KY EPSCoR: Nanoscale Electrical Transfer and Coherent Transport Between Atomically-Thin Materials (Match for DoE 3200000852)

Grants and Contracts Details


Overview: In the continued march towards electronic-size reduction, the interfaces to electrical contacts will inevitably play an increasing role in future nanoscale device characteristics and could well become the critical barriers to improved performances and energy efficiencies. It is widely expected that this steady reduction in size will soon involve the incorporation of the new class of atomically-thin materials into future electronics. While significant progress has recently been made to understanding a plethora of phenomena, such as coherent and ballistic transport within the bulk of atomically-thin materials, much less is understood about such behavior within the vicinity of electrical interfaces.
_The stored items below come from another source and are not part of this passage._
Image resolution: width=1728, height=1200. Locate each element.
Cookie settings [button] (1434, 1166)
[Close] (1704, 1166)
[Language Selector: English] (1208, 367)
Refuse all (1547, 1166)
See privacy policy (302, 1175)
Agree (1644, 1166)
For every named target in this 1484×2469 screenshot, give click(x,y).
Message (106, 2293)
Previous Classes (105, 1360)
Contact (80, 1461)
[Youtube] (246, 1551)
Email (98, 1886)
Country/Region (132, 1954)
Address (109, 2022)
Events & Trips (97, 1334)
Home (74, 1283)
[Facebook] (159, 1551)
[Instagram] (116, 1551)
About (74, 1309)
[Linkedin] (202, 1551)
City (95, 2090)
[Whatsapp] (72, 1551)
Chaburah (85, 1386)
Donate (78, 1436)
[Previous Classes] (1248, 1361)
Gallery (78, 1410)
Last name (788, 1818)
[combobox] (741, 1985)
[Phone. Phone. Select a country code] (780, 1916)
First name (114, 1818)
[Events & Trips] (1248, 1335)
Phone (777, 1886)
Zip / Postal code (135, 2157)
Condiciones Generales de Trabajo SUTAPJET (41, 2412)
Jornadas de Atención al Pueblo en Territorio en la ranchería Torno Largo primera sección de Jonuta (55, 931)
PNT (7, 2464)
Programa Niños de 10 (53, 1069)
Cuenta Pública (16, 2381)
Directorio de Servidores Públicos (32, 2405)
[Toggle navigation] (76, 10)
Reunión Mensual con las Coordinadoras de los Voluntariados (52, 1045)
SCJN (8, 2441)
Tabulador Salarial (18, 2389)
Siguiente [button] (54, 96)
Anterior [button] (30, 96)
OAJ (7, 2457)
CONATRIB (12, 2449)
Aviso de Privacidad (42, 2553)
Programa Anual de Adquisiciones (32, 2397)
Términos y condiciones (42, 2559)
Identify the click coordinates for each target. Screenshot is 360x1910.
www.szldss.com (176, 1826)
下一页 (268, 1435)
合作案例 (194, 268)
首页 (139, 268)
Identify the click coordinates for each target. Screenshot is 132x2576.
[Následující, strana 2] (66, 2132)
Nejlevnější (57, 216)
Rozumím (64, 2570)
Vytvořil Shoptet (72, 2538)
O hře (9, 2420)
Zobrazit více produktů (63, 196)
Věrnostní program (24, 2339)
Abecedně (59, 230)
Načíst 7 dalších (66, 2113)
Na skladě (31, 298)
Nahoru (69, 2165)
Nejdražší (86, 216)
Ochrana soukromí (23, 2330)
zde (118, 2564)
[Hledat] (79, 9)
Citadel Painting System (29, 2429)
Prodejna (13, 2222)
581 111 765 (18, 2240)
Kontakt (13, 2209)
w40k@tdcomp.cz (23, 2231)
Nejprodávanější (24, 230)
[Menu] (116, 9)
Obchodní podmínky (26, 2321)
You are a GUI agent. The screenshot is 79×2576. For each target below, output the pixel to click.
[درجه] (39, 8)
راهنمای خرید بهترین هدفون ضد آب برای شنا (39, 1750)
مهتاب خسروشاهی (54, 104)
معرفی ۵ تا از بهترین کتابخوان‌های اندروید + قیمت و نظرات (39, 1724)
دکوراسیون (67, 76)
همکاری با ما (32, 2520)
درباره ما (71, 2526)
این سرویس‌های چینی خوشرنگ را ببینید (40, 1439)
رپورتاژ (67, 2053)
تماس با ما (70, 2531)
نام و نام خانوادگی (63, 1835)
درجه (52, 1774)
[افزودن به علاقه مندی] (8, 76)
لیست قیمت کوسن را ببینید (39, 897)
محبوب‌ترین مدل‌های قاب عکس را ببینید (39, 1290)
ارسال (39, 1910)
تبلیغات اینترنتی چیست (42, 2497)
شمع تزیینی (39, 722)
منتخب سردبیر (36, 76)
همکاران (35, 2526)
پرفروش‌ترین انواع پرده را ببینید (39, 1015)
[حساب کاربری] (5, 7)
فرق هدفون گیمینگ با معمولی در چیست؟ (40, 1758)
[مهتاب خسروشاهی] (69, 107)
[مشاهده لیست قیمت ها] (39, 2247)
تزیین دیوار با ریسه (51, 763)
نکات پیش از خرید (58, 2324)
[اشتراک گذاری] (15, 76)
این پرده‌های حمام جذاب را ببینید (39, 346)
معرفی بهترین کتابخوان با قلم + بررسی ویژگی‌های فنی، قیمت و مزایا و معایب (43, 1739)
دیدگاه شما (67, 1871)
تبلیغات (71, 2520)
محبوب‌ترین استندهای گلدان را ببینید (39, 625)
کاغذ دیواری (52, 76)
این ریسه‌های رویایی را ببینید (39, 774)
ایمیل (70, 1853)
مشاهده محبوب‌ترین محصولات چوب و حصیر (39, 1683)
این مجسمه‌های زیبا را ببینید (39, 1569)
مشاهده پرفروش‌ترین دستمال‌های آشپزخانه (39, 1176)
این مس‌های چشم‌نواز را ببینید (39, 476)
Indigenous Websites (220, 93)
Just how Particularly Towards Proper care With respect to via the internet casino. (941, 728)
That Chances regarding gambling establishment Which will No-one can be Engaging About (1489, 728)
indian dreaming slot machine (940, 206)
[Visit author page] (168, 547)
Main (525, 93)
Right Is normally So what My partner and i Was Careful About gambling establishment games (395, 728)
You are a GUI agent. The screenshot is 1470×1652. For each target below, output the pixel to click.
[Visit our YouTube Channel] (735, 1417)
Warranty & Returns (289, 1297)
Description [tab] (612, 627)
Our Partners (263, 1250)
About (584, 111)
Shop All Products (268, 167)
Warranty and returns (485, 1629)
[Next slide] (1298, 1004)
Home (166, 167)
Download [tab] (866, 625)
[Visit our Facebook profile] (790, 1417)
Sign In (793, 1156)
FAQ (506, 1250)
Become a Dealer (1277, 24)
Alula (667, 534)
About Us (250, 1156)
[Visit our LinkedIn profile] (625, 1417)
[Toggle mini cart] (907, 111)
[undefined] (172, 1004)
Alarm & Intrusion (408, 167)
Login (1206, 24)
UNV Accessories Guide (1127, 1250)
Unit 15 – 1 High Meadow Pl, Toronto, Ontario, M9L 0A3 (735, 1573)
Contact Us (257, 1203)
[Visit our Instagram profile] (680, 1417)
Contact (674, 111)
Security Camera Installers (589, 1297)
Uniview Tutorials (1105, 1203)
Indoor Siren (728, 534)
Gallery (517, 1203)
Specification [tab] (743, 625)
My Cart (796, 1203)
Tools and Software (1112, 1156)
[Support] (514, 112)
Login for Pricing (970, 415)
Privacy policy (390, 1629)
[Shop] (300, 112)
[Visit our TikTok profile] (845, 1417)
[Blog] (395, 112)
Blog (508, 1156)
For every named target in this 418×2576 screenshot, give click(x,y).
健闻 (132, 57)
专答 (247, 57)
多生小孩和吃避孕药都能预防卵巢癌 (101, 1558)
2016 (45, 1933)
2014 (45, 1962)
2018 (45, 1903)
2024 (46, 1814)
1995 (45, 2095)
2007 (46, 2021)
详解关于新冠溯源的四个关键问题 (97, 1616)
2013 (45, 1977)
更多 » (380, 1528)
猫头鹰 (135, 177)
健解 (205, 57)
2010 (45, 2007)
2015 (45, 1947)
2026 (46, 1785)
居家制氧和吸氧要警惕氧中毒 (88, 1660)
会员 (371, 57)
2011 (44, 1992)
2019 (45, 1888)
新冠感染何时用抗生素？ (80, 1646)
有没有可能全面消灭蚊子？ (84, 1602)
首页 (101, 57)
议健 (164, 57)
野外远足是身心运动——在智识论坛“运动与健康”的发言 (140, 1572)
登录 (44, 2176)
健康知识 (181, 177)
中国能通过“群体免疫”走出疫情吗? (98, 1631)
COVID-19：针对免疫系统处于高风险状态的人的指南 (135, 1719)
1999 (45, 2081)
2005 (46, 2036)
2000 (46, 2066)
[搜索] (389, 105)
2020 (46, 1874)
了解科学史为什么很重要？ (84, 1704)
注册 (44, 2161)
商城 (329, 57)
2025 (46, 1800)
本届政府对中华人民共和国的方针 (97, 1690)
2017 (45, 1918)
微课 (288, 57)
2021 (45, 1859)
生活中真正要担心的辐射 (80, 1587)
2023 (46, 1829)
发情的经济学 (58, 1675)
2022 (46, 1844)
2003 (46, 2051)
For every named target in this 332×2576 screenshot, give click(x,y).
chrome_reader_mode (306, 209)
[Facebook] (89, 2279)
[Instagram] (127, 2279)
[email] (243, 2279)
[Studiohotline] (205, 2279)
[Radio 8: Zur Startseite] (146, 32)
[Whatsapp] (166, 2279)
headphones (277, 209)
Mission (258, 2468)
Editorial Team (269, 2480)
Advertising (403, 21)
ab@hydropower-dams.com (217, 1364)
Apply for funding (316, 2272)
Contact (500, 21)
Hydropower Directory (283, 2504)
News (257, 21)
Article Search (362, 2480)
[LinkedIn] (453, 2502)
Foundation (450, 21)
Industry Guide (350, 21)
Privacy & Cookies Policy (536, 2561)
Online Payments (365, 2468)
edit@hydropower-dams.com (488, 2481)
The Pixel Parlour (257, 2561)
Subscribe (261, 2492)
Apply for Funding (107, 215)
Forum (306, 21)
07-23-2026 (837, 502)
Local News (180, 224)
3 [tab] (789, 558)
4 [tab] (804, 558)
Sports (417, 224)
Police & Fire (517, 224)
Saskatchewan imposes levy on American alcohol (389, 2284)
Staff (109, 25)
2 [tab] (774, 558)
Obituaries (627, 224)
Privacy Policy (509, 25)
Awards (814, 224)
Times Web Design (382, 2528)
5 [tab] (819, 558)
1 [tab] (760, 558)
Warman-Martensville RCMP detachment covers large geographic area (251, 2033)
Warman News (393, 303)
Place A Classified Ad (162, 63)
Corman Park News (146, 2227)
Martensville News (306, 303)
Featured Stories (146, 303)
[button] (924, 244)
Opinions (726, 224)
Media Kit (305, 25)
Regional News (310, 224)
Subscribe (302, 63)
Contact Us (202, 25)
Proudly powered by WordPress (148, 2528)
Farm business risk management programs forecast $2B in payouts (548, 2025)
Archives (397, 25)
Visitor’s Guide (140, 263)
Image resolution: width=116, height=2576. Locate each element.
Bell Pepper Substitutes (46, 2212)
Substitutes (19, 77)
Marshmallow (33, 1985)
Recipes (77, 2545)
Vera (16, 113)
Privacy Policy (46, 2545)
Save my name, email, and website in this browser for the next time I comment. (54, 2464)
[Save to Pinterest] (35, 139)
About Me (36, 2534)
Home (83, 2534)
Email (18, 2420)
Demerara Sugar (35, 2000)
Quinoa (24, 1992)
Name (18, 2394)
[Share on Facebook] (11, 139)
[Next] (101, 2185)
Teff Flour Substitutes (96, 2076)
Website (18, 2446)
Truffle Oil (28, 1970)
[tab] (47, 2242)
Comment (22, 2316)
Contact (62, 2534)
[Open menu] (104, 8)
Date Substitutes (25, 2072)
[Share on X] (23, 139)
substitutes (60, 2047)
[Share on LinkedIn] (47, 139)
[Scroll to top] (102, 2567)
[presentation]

To determine the effects that influence electron transfer and coherent phenomena in the vicinity of atomically-thin interfaces, tunable test devices will be utilized that allow for the ability to locally control the relevant energy and length scales. The outcome of this work should provide an understanding of the quantum transport processes to interfaces consisting of the thinnest possible materials and the interplay between the relevant length and energy scales in their vicinity. The intellectual merit: The fundamental understanding gained by this study should help to provide a basic foundation and of design principles critical for the future engineering of ultra-small devices where electrical interfaces and quantum coherent phenomena can be important. Since the proposed test structures are themselves tunable, they provide a potential conceptual framework to constructing novel devices which function principally on the behavior of the electrical interfaces to atomically-thin materials. Finally, tuning coherent phenomena at electrical interfaces could provide a way to drastically reduce their contact resistances, which have been collectively identified as a major obstacle to achieving high performance efficient nanoelectronics.